Located on the main campus of George Mason University in Fairfax, the Center for the Arts Concert Hall is adaptable for uses that include conferences as well as symphonic, operatic and theatrical performances.

The nearly 2,000-seat venue features an expansive lobby available for receptions as well as a second-floor balcony area holding up to 125 for a seated meal. The facility also includes the 460-seat Harris Theater, a space conducive for speaking events as well as musical recitals.

Angelika Film Center & Cafe at Mosaic, Fairfax

This cinema theater complex in Fairfax’s hip Mosaic district offers eight auditoriums equipped with plush stadium seating, high-definition projectors, Dolby sound, customizable lighting, computer networking and projection, lecture podiums, set-ups for panel discussions and other amenities.

Along with traditional movie snacks, groups can enjoy global fusion cuisine created by chef Lee Anne Wong, a frequent competitor on the Top Chef  TV series, in the theaters or the on-site cafe.

Riverside Center for the Performing Arts, Fredericksburg

A popular dinner theater venue, Riverside Center presents Broadway-style productions preceded by a three-course plated meal served by wait staff. The 400-seat theater offers group ticket discounts and has scheduled evening performances on Thursday through Saturday and matinee performances on Wednesday and Sunday.

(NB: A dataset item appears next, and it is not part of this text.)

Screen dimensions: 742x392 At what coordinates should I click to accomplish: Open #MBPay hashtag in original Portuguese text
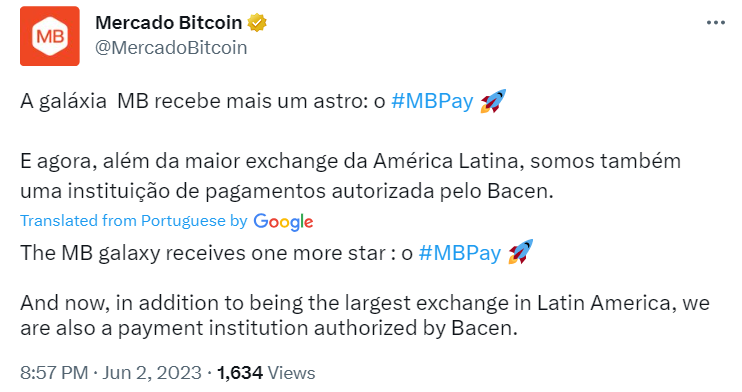click(x=432, y=101)
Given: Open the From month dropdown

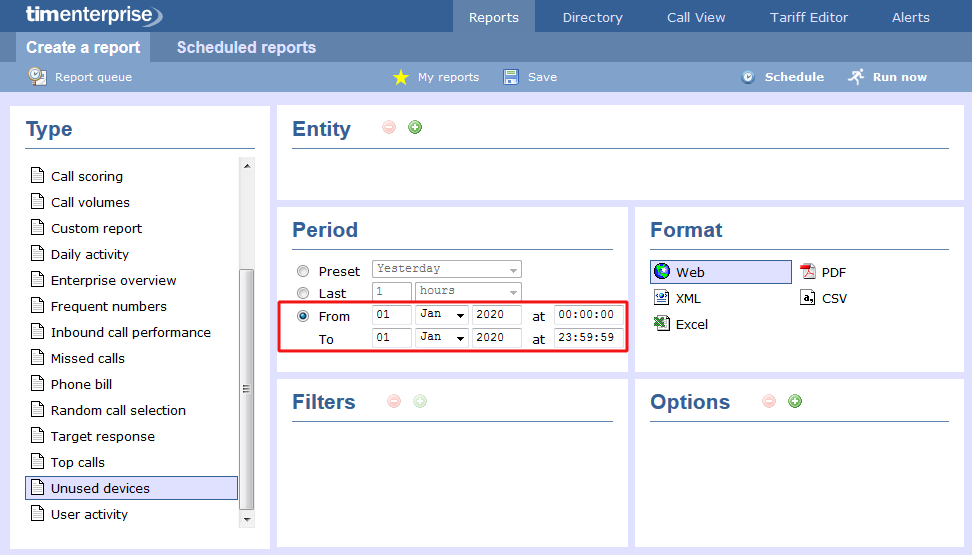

Along with two function rooms accommodating up to 150 guests, Riverside can host large functions, including tradeshows, banquets for up to 675 people and meetings requiring videoconferencing support.

Tally Ho Theatre, Leesburg

A landmark Art Deco former movie palace that opened in downtown Leesburg in 1932, Tally Ho Theatre was recently converted into a venue for live music, theater and event rentals. The facility accommodates up to 350 for a seated dinner and up to 600 for cocktails, and offers the ability to record events. Catering is provided by its affiliated restaurant Tally Ho Taco.

Franklin Parks Arts Center, Purcellville

This timber-framed venue in Purcellville’s Franklin Park presents concerts and theatrical productions. The auditorium provides stadium seating for 263 people and there is also a 2,500-square-foot art gallery/lobby available for receptions.